While immigration is debated in the halls of Congress, national policy shapes millions of young lives each day. Immigration reform legislation passed the Senate Judiciary Committee in May.

“‘I might be removed or my mom might have been deported’ — those are issues that you can see clinically that are specific to undocumented community and things that we have certainly seen,” said Shoshana Elkins, a clinical therapist who works with children.

Whether the children or their parents do not have documentation, are refugees or seek asylum, immigrant children face similar challenges as they attempt to integrate into a new way of life and new communities.

“One of the bigger factors with immigrants and refugees is just the lack of knowledge of what kind of help is available and how it can actually help to talk to a neutral outside person like a counselor,” said Aaron Grigg, program manager of the Center for Well-Being at the International Rescue Committee of Tucson. IRC works directly with refugee children and their families.

Often, families are hesitant to reach out for help.

“That’s how things are across the board: They tend to not get help until they are forced to, or when things get really really bad,” Grigg said. “When you are talking about undocumented immigrants, the fear is that ‘when I get help from any place that is federally funded or state funded, I’m going to be discovered or deported.’”

Children whose parents are undocumented also deal with the burden of not disclosing what others would consider commonplace information, such as their address, phone number, where their parents work or even their names, for fear of being discovered.

In his 11 years of experience in working with immigrant and refugee children, Grigg said he has learned that immigrant children tend to take more responsibilities at home at an early age.

“The family needs to be able to become financially independent,” Grigg said. “So there is a lot of pressure for them to help support the family financially, but yet they want to get their education.”

Many immigrant children put those pressures on themselves especially if they are the oldest, Grigg said.

Financial responsibility is not the only role of these children at home. Since most children adapt and integrate to the community much faster than their parents, they end up translating for adult family members, driving them around, helping with finances —details of a family’s survival that other children may not know, Grigg said.

Alex, 16, came to the U.S. at the age of 8 with his mother. Both overstayed their visas. He has struggled to understand why he has to stay in this country and said he resented not having the same freedoms as his friends who were legal residents or citizens.

“Everyone invites me to cross to the other side for quinceañeras and parties because it’s more fun,” said Alex, who asked that his last name not be used. “I had to learn to always say no and say that my mother doesn’t let me or I have something to do.”

None of his school friends know about his immigration status, only close family friends, he said.
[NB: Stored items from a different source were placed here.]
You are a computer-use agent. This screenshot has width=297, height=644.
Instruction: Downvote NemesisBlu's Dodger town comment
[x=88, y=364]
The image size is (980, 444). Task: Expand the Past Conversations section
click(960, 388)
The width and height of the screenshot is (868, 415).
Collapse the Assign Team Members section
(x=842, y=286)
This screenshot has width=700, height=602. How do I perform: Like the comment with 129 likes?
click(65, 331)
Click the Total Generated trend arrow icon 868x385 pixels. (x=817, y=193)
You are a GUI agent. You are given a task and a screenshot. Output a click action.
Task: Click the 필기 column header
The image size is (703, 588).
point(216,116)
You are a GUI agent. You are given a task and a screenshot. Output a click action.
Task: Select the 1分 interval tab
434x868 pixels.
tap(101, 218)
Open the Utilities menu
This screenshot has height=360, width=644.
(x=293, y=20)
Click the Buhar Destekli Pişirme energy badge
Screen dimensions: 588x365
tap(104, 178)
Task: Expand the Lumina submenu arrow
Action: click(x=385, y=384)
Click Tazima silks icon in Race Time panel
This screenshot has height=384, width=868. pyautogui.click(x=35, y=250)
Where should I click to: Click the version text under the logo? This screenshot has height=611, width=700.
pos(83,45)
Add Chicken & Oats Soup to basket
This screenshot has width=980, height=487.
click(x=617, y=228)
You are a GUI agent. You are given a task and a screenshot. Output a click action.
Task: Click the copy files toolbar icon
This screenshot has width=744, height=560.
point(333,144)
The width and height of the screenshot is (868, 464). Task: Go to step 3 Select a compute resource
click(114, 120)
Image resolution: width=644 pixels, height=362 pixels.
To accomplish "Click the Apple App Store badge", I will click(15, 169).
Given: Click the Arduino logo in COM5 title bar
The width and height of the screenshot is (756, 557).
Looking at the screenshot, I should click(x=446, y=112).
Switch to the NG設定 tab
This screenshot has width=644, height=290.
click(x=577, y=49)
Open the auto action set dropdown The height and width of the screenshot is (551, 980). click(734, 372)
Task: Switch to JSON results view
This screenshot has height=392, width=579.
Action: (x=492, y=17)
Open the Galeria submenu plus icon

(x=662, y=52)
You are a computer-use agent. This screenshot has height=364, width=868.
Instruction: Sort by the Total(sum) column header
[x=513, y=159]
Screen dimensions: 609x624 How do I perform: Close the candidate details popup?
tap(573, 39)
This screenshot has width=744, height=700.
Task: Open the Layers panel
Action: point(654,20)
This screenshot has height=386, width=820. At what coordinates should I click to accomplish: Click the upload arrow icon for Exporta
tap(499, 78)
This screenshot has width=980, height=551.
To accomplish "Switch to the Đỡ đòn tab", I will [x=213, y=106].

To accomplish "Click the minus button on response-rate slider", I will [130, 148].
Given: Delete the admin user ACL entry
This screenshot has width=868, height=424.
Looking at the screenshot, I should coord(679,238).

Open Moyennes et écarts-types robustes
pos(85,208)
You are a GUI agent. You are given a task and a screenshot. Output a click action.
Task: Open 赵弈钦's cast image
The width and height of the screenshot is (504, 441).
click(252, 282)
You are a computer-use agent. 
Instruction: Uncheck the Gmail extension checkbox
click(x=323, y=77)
His mother has always been his most important confidant, but he doesn’t always want to tell her what goes through his mind about feeling stuck.

“I tell my mother some things, but not much,” Alex said.

It is common for immigrant children to hide their personal situations from others, said Elkins.
“You are constantly taking your cues externally about how you are supposed to be and act,” Elkins said. “You want a place here, and here, and you really want to figure out language, and you really want to fit in.”

CORRECTION: This post has been updated to correct the spelling of the last name of the program manager of the Center for Well-Being at the International Rescue Committee. As it was correctly rendered elsewhere, he is Aaron Grigg, not Griggs.